Ericsson Portable PC
- Also known as: EPPC
- Manufacturer: Ericsson
- Type: Portable computer
- Released: March 1985; 41 years ago
- Introductory price: US$2,995 (equivalent to $8,966 in 2025)
- Operating system: MS-DOS 2.1
- CPU: Intel 8088 CPU @ 4.77 MHz
- Memory: 256 kB of RAM (Expandable to 512 kB)
- Storage: half height 5-1/4 inch, 360 kB Floppy disk drive
- Display: Orange Gas Plasma display (25 line by 80 column)
- Graphics: 640 x 400 pixel
- Input: detachable keyboard
- Connectivity: parallel and serial ports, expansion port, second disk drive port
- Power: AC Power 110-240 V (No internal batteries)
- Weight: 8 kilograms (18 lb)

= Ericsson Portable PC =

Portable computer

The Ericsson Portable PC (EPPC) is a portable computer introduced by Ericsson in March 1985. Looking like a thick beige briefcase, it weighs eight kilos.

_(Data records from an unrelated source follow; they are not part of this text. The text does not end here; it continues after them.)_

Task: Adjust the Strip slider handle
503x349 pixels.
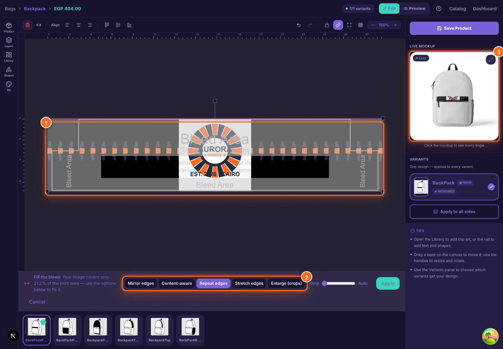Action: [x=325, y=283]
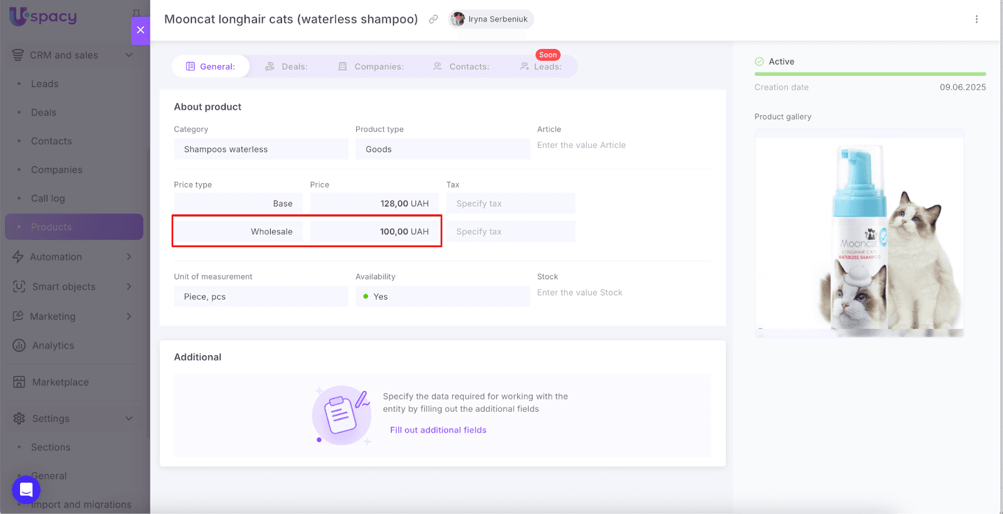Open the three-dot options menu
Screen dimensions: 1003x514
(x=976, y=19)
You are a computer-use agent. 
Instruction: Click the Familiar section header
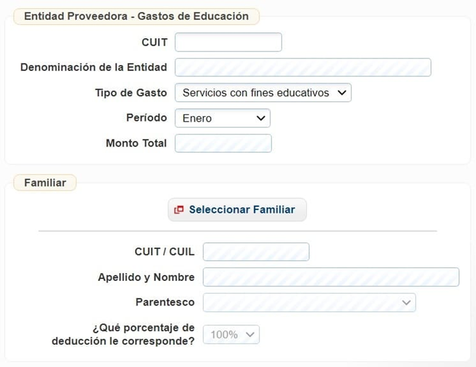pos(45,183)
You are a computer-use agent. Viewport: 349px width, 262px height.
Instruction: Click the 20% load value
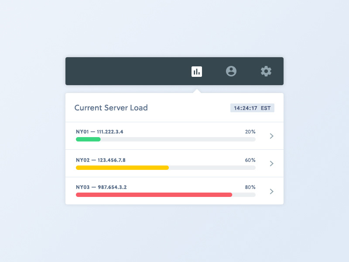tap(250, 132)
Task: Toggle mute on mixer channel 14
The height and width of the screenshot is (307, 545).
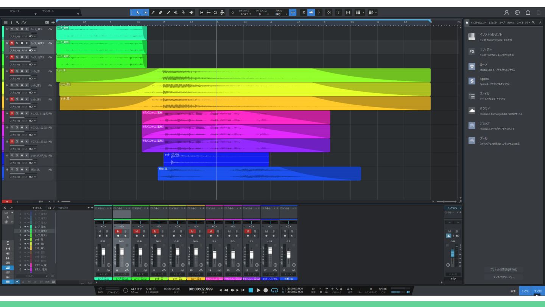Action: [211, 231]
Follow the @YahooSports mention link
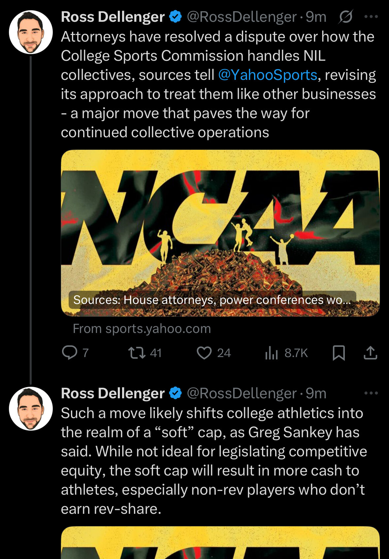The image size is (389, 559). pos(268,75)
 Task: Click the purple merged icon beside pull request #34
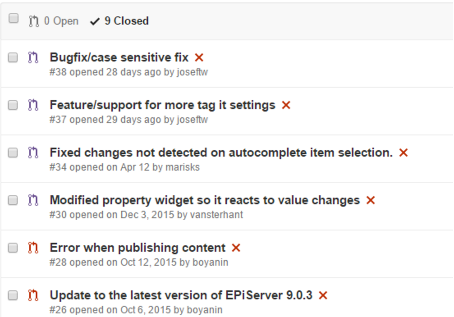pos(33,153)
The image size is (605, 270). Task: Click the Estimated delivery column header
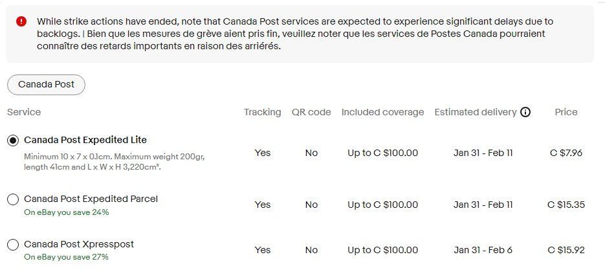pyautogui.click(x=476, y=113)
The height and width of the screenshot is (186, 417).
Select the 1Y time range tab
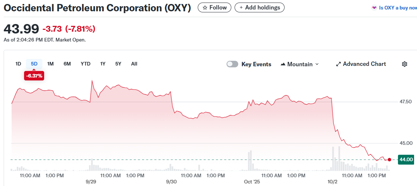coord(103,64)
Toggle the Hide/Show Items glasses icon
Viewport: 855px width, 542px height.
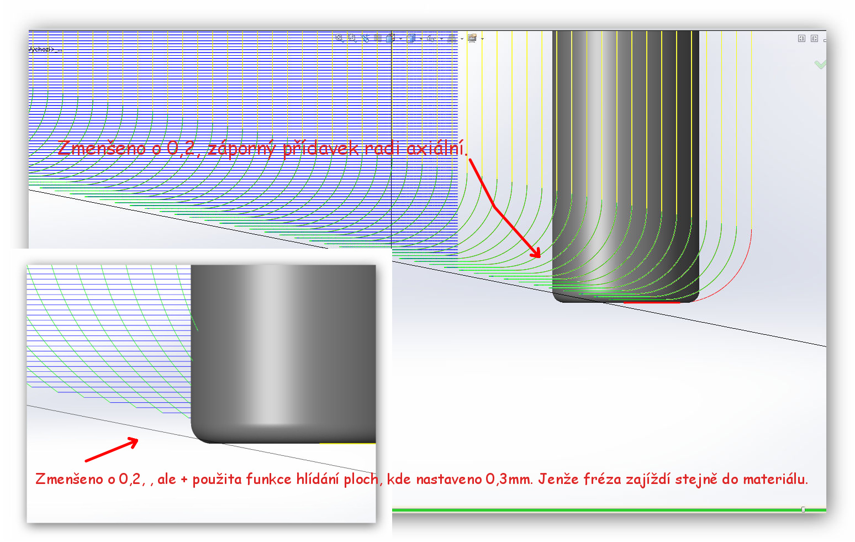431,38
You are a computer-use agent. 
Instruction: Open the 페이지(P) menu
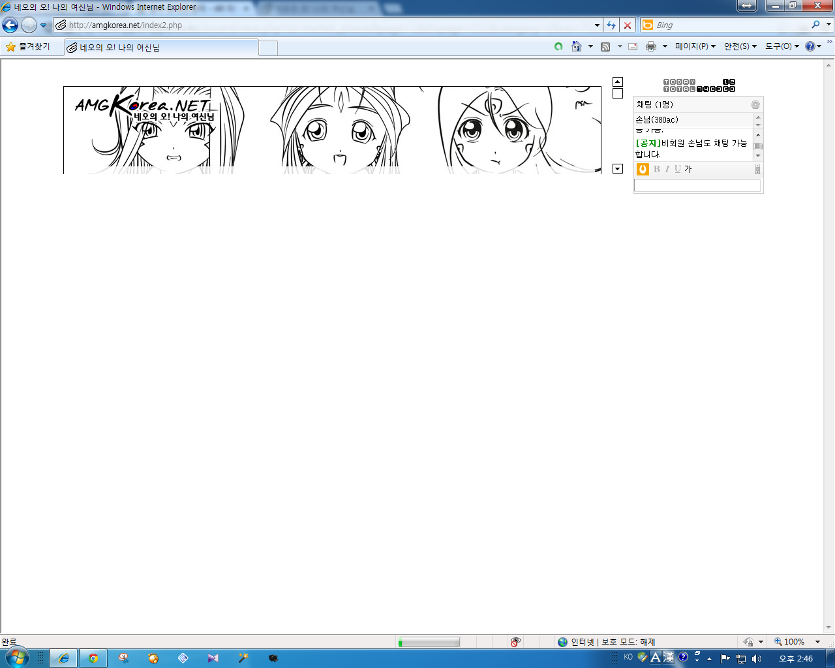tap(695, 46)
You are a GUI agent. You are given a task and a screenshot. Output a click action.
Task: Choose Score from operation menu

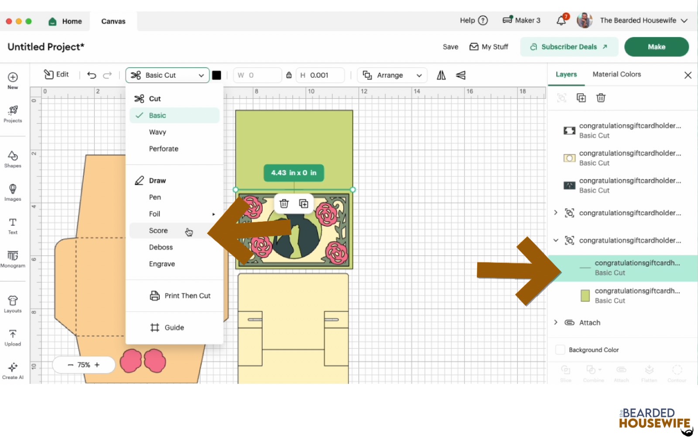pyautogui.click(x=158, y=231)
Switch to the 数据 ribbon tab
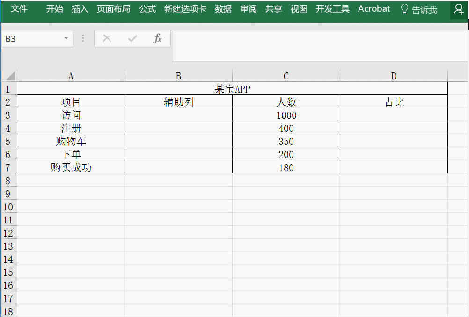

It has an Intel 8088 processor clocked at 4.77 MHz and 256-512 kB of RAM, is IBM PC compatible and runs MS-DOS. An optional built-in thermal printer and modem were available.

The EPPC was the first portable computer on the market with a plasma display: a monochrome amber unit displaying 80 by 25 characters or CGA graphics with the four colours distinguished by hatching.